Entdeckt wurden diese speziellen Wellen in einem Roten Riesenstern. Rote
Riesen sind alte Sterne. Unsere Sonne wird sich in etwa fünf Milliarden Jahren ebenfalls zu
einem solchen entwickeln. In diesem Stadium wird sich unsere Sonne auf das
Zehnfache ihrer jetzigen Größe aufblähen und dabei ihre Leuchtkraft verfünfzigfachen. Gleichzeitig verändert sich auch die Farbe von gelb ins orangerötliche
- daher auch die Bezeichnung Roter Riese.
"Die Möglichkeit, einen Blick in den Kern dieser Roten Riesen werfen zu können, wird
es uns ermöglichen, genau zu verstehen, was mit unserer Sonne passieren wird,
wenn diese älter wird", erläutert Paul Beck, Doktorand an der Universität Löwen in
Belgien. Beck zählt zu den Nachwuchswissenschaftlern, die die
Möglichkeit bekommen, mit Daten des Weltraumteleskops Kepler zu arbeiten.
Zusammen mit Tim Bedding von der
Universität Sydney und Marc-Antoine Dupret von der Universität Liège hatte er
als
erster bemerkt, dass manche Oszillationen ein Verhalten zeigten, dass nicht ins klassische Schema passte. Beim Vergleich der
Beobachtungen mit theoretischen Modellen stellten sie bald fest, dass sie Wellen
gefunden hatten, welche die Bedingungen im Kern zu
spüren bekommen haben.

※ ※ ※

# Aufgaben
A. Gib den Abschnitt des Textes über Rote Riesen zwischen „Entdeckt wurden diese“ und „Bezeichnung Roter Riese.“, beide einschließlich, noch einmal wieder. Tausche darin „Leuchtkraft“ gegen „Helligkeit“ aus.
B. Tippe bitte die Zeilen der Auflistung zwischen der Zeile mit „Click the AWS Certification tag“ und der Zeile mit „Action: (x=54, y=587)“, beide eingeschlossen, genau ab. Lass die Bilder in deiner Antwort weg.

Zeige-Datensätze für Text und Elemente:
※ ※ ※

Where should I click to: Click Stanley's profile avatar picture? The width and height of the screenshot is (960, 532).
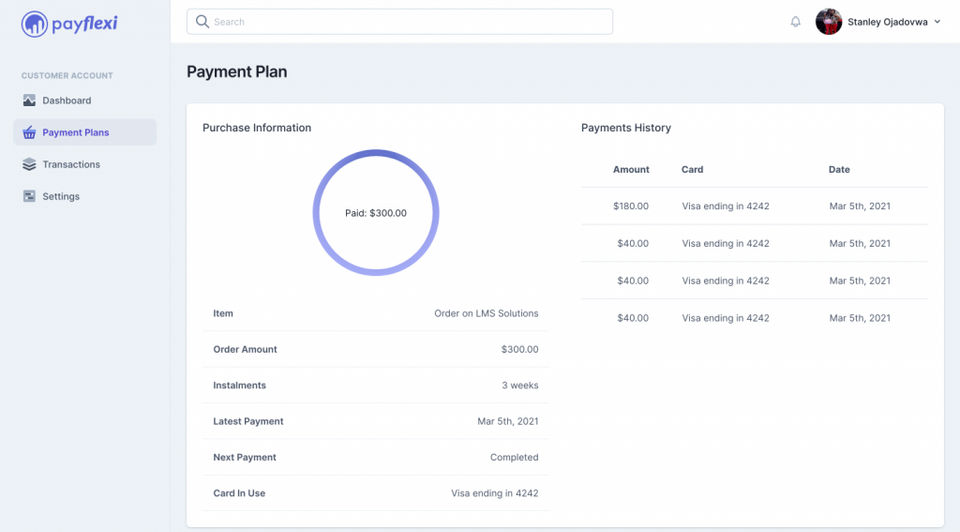[829, 22]
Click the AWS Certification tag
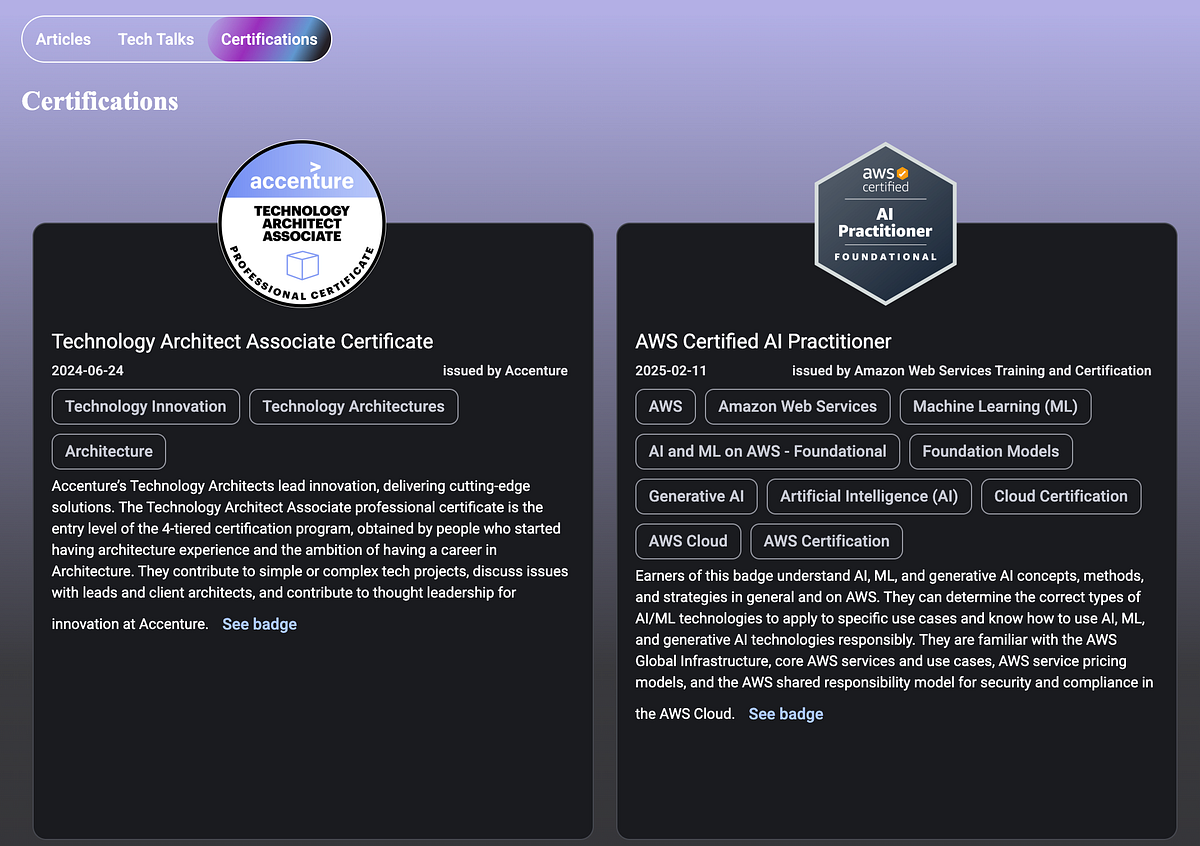The width and height of the screenshot is (1200, 846). click(x=826, y=541)
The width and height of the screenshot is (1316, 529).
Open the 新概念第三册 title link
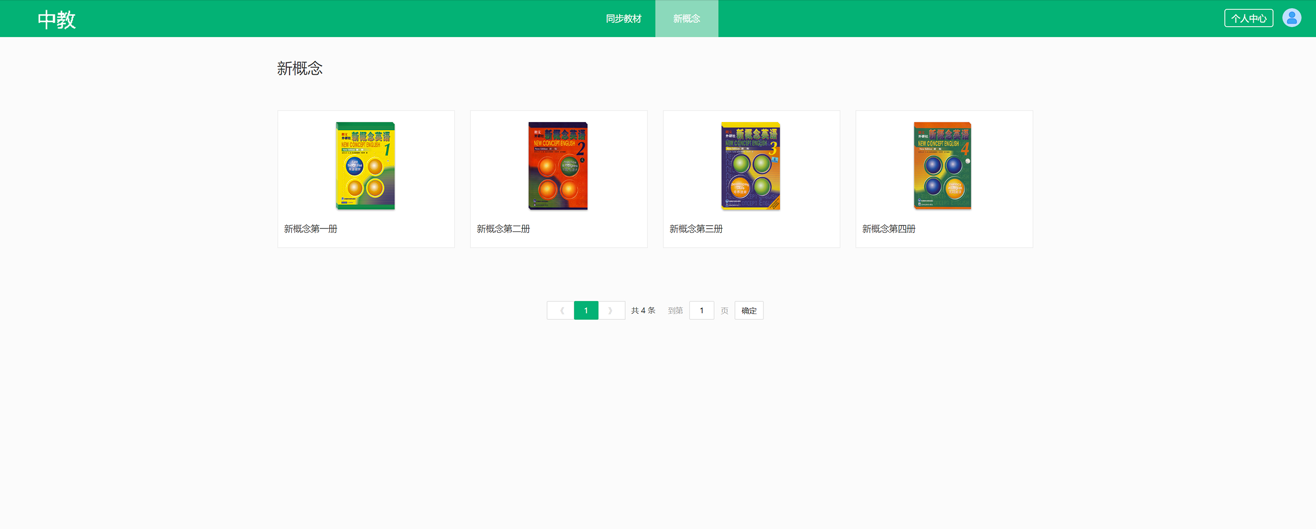[696, 229]
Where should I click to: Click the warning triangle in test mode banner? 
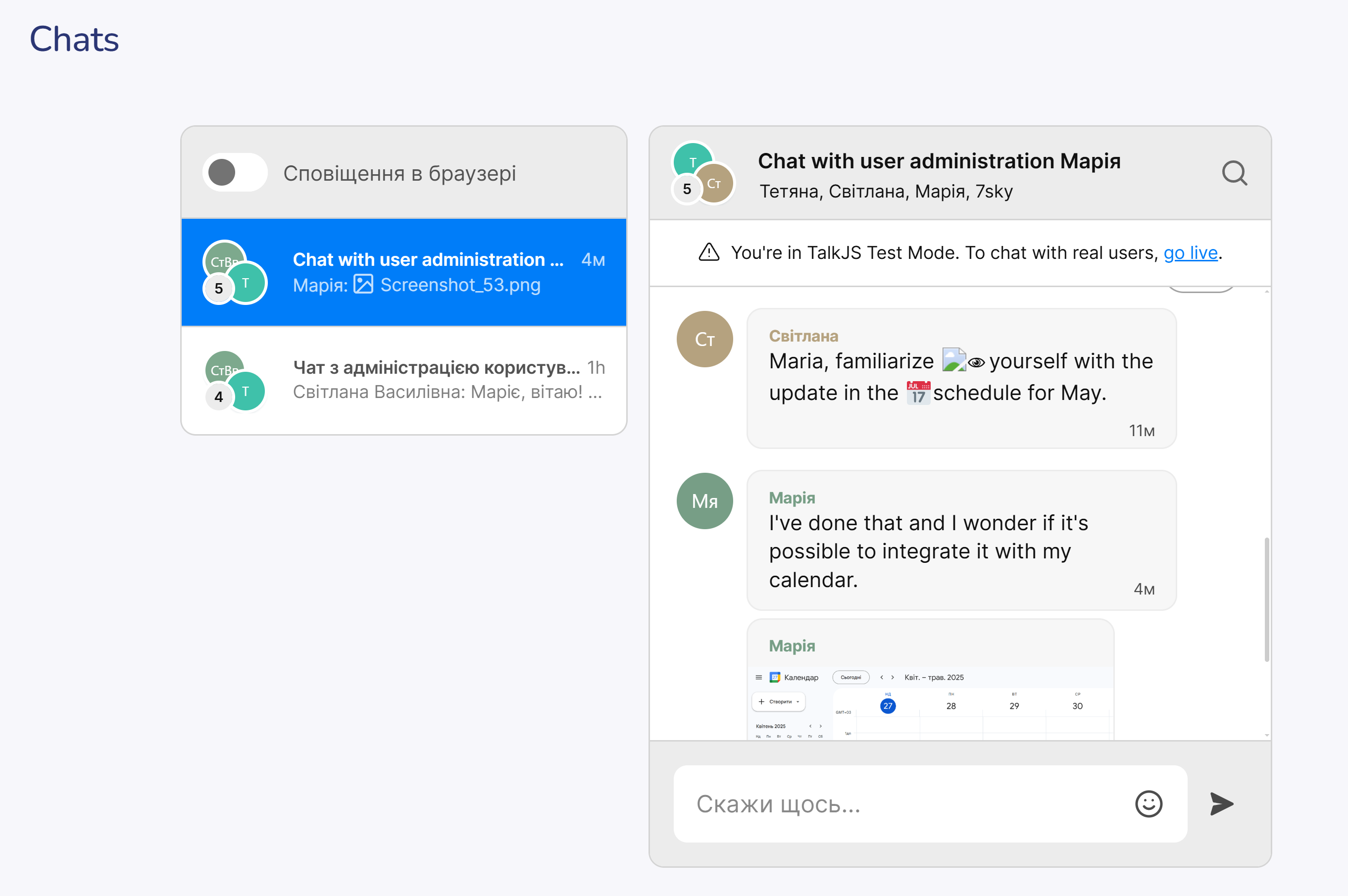[x=708, y=252]
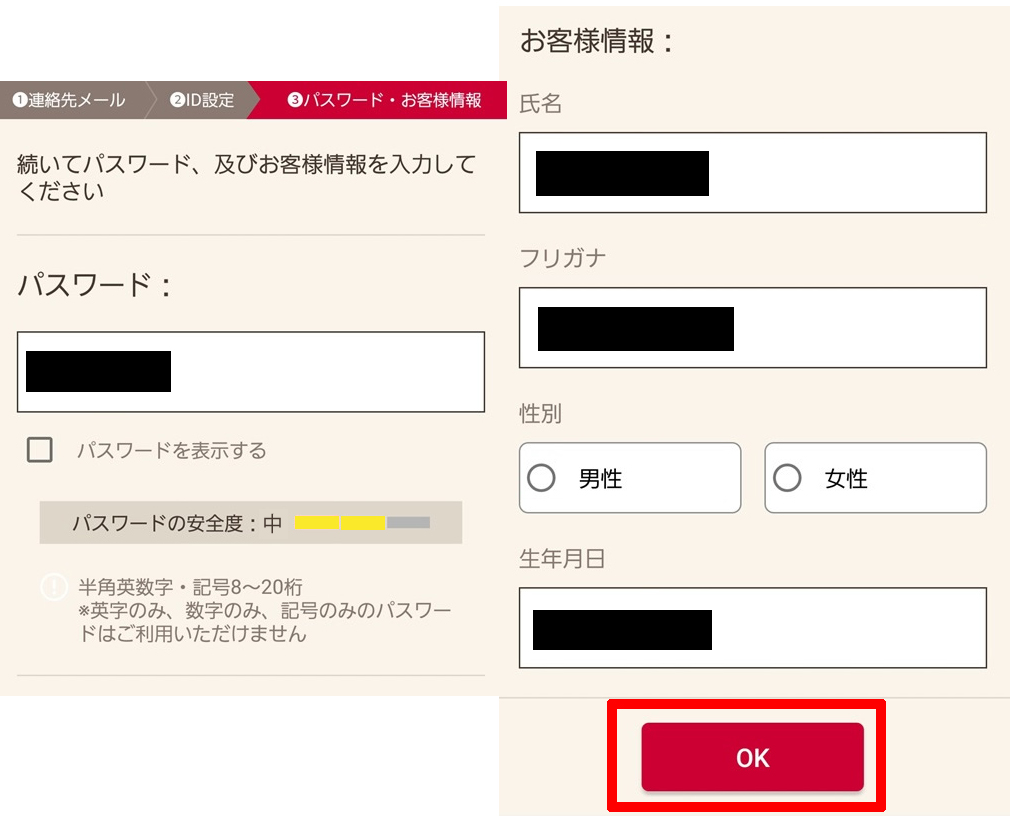The image size is (1010, 827).
Task: Click the exclamation info icon near password rules
Action: (x=54, y=587)
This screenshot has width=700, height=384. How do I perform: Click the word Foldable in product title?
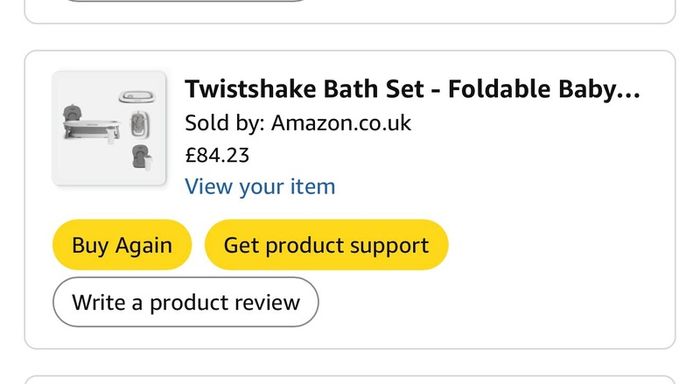tap(500, 89)
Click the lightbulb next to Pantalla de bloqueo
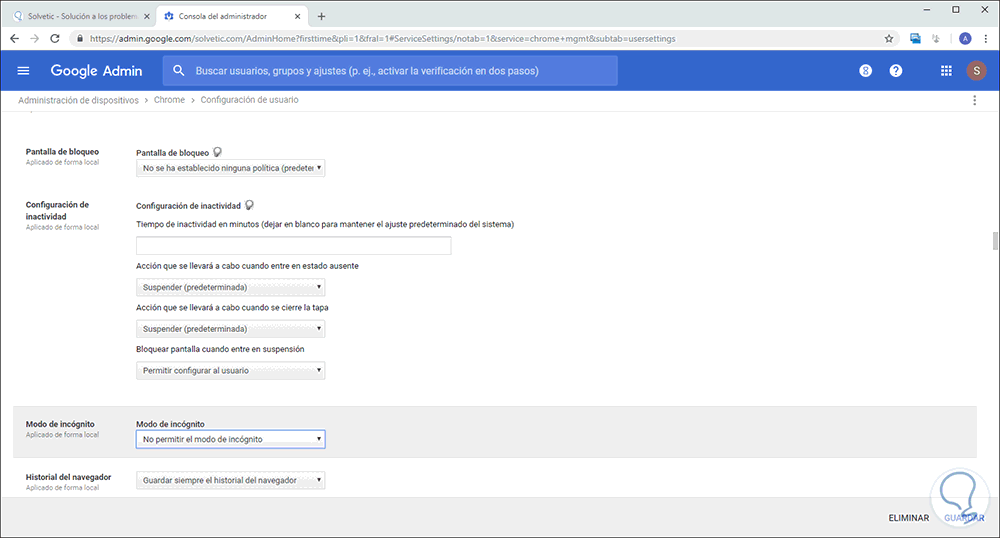This screenshot has width=1000, height=538. click(x=217, y=152)
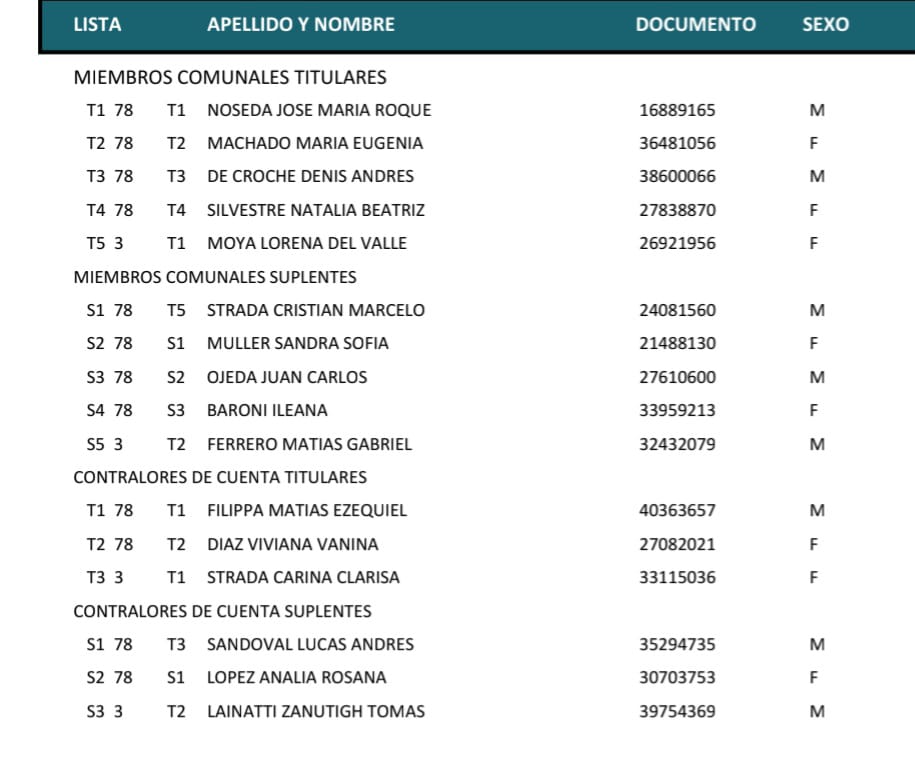Select the name LAINATTI ZANUTIGH TOMAS

(x=316, y=711)
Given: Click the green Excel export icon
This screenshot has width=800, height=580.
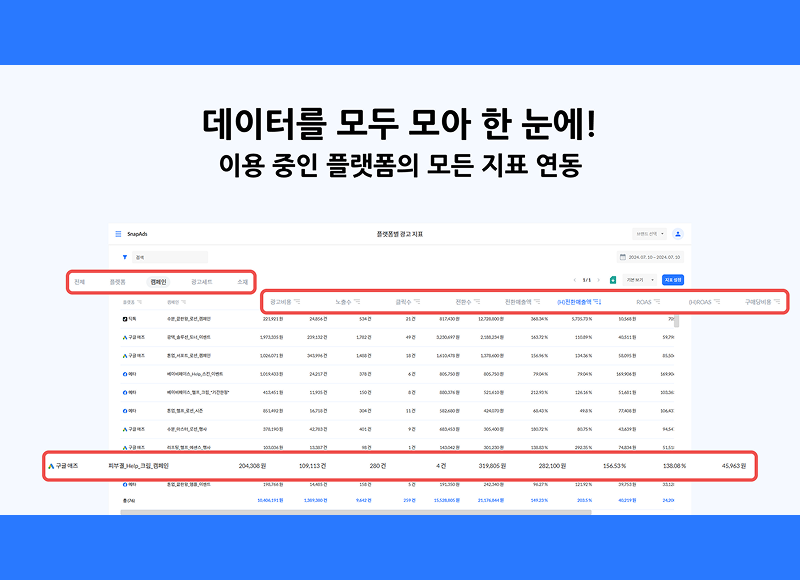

※ ※ ※

# Erwartete Antworten
A.
Entdeckt wurden diese speziellen Wellen in einem Roten Riesenstern. Rote
Riesen sind alte Sterne. Unsere Sonne wird sich in etwa fünf Milliarden Jahren ebenfalls zu
einem solchen entwickeln. In diesem Stadium wird sich unsere Sonne auf das
Zehnfache ihrer jetzigen Größe aufblähen und dabei ihre Helligkeit verfünfzigfachen. Gleichzeitig verändert sich auch die Farbe von gelb ins orangerötliche
- daher auch die Bezeichnung Roter Riese.

B.
Click the AWS Certification tag
The width and height of the screenshot is (1200, 846). click(x=826, y=541)
The width and height of the screenshot is (1316, 529).
Open the 新概念第三册 title link
[696, 229]
Where should I click to: Click the warning triangle in test mode banner? 
[x=708, y=252]
The image size is (1010, 827).
Task: Click the exclamation info icon near password rules
Action: (x=54, y=587)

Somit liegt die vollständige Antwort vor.